Subscribe to DSC Newsletter

How to use IoT datasets in #AI applications (full stack)

Introduction

Recently, google launched a Dataset search – which is a great resource to find Datasets.  In this post, I list some IoT datasets which can be used for Machine Learning or Deep Learning applications. But finding datasets is only part of the story.  A static dataset for IoT is not enough i.e. some of the interesting analysis is in streaming mode. To create an end to end streaming implementation from a given dataset, we need knowledge of full stack skills. These are more complex (and in high demand). In this post, I hence describe the datasets but also a full stack implementation. An end to end flow implementation is described in the book Agile Data Science, 2.0 by Russell Jurney. I use this book in my teaching at the Data Science for Internet of Things course at the University of Oxford. I demonstrate the implementation from this book below. The views here represent my own.

In understanding an end to end application, the first problem is .. how to capture data from a wide range of IoT devices. The protocol used for this is typically MQTT. MQTT is lightweight IoT connectivity protocol. MQTT is publish-subscribe-based messaging protocol used in IoT applications to manage a large number of IoT devices who often have limited connectivity, bandwidth and power. MQTT integrates with Apache Kafka. Kafka provides high scalability, longer storage and easy integration to legacy systems. Apache Kafka is a highly scalable distributed streaming platform. Kafka ingests, stores, processes and forwards high volumes of data from thousands of IoT devices. (source Kai Waehner)

 

Full stack – End to End

With this background, let us try to understand the end to end (full stack) implementation of an IoT dataset. This section is adapted from the Agile Data Science 2.0 book

Image source:  Agile Data Science, 2.0 by Russell Jurney

We have the following components

Events: represents an occurrence with a relevant timestamp. Events can represent various things (ex logs from the server). In our case, they represent time series data from sensors typically represented as JSON objects

Collectors are event aggregators which collect events from various sources and queue them for action by real-time workers. Typically, Kafka or Azure event hub may be used at this stage.

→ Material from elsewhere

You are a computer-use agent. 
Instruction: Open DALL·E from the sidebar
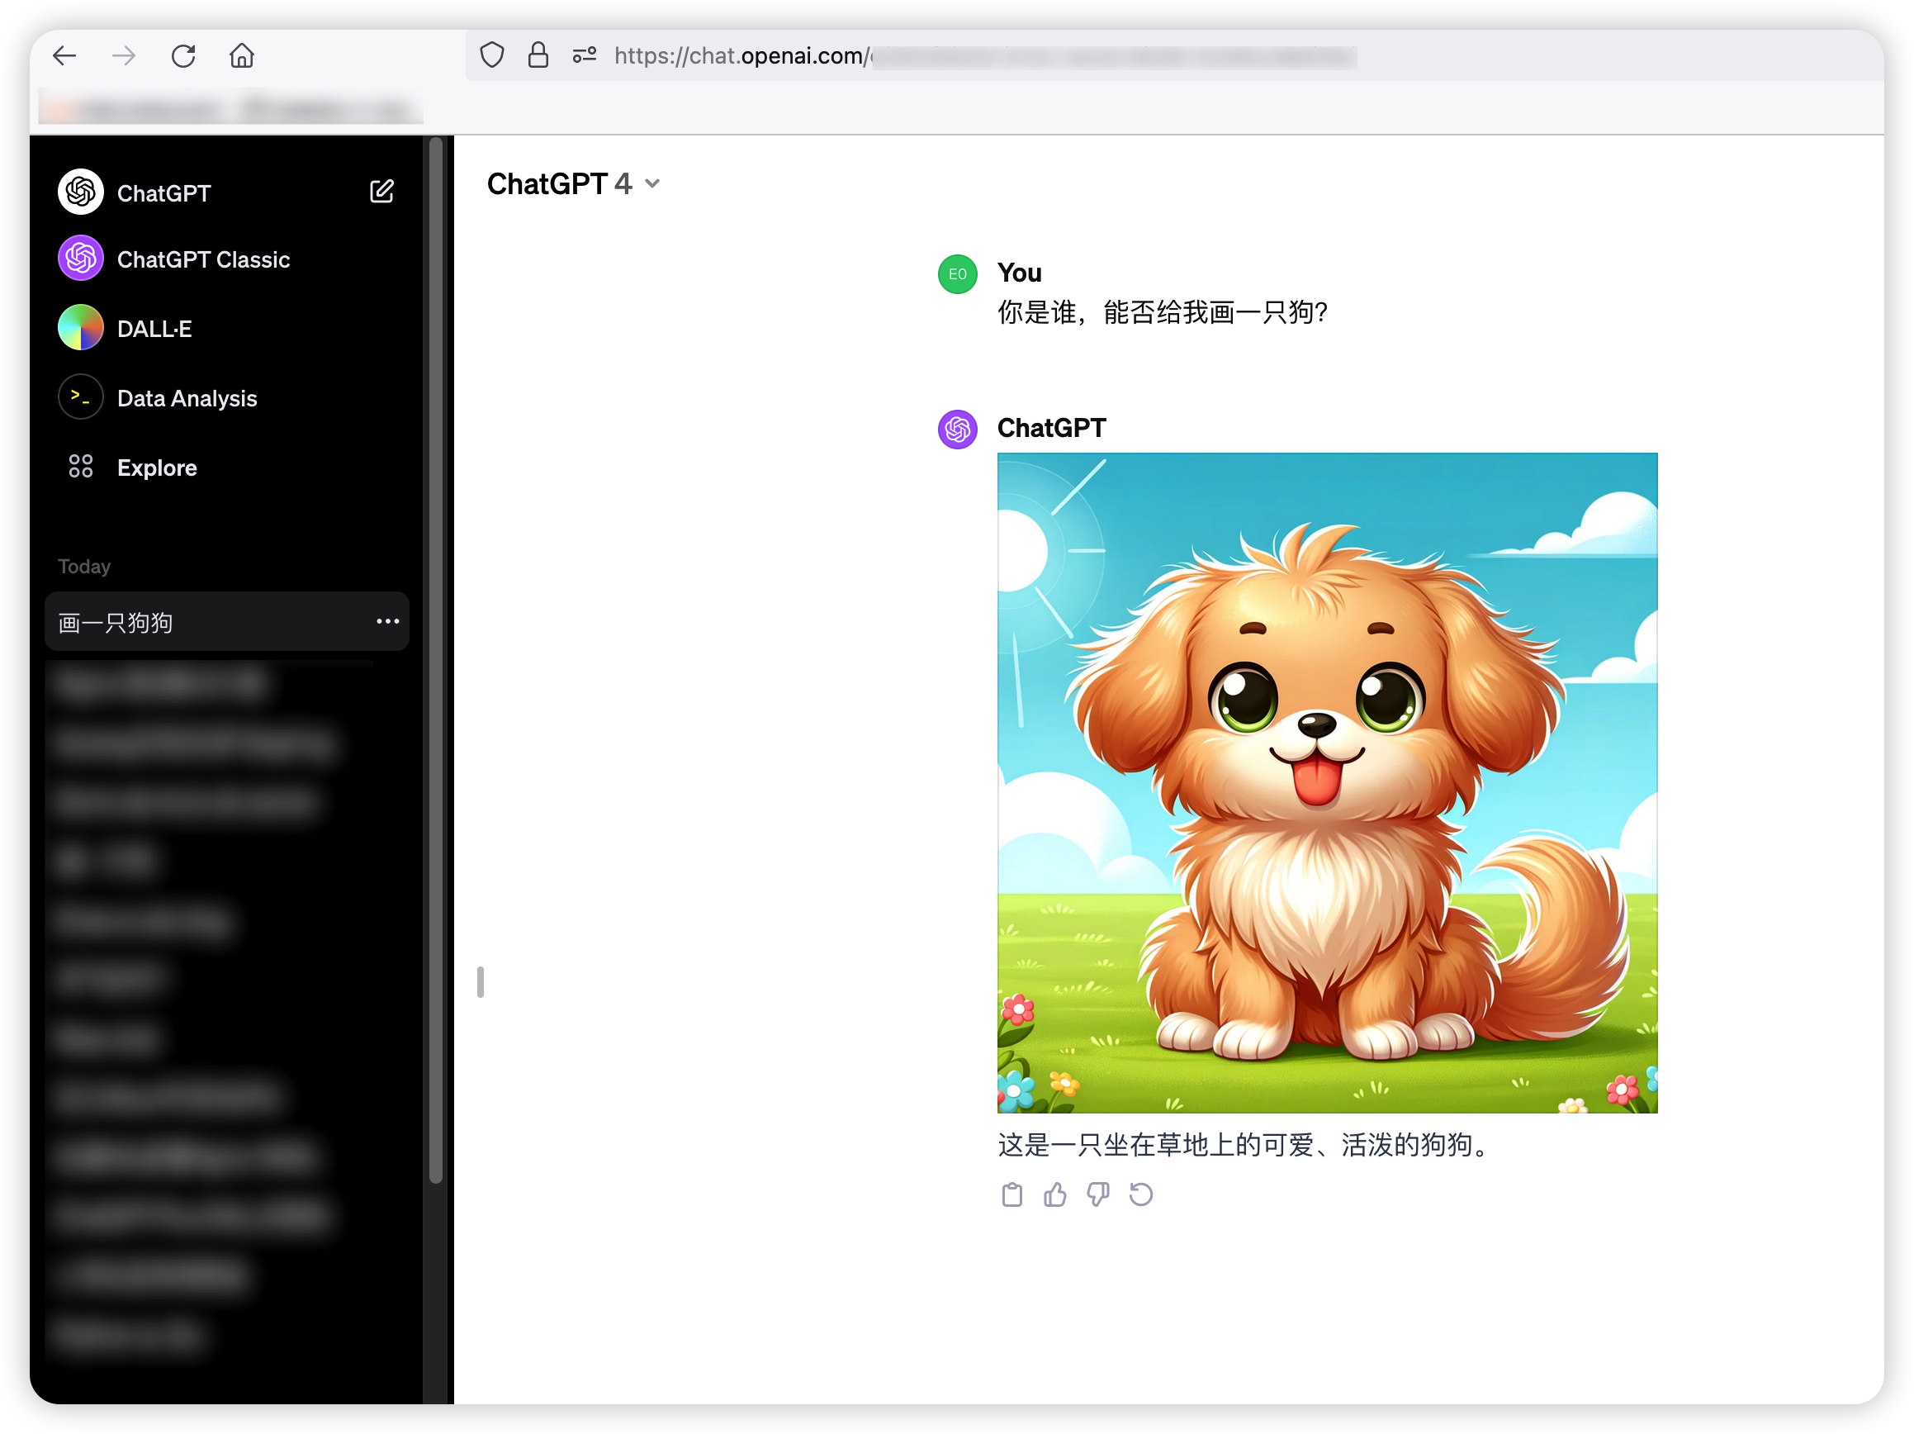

Bulk storage – represents a file system capable of high I/O – for example S3 or HDFS

Distributed document store – ex MongoDB

A web application server – ex flask, Node.js

The data processing is done via spark. Pyspark is used for the Machine learning (either scikit learn or Sparl MLlib libraries) and the results are stored in MongoDB. Apache Airflow can be used for scheduling

 

Code

from github repository of Agile Data Science, 2.0 

https://github.com/rjurney/Agile_Data_Code_2/tree/training

The EC2 scripts: https://github.com/rjurney/Agile_Data_Code_2/blob/training/aws/ec2_bootstrap.sh *

The real-time notebook with Spark ML/Streaming : https://github.com/rjurney/Agile_Data_Code_2/blob/training/ch08/Deploying%20Predictive%20Systems.ipynb

 

Finally, below are some of the reference datasets you can use with IoT.

To conclude

To conclude, using the strategy and code described here – you could in principle, create an end to end streaming IoT application. 

IoT datasets

Utilities

Gas Sensor Array Drift Dataset Data Set

Water Treatment Plant Data Set

Internet Usage Data Data Set

Commercial Building Energy Dataset

Individual household electric power consumption Data Set

AMPds2: The Almanac of Minutely Power dataset (Version 2)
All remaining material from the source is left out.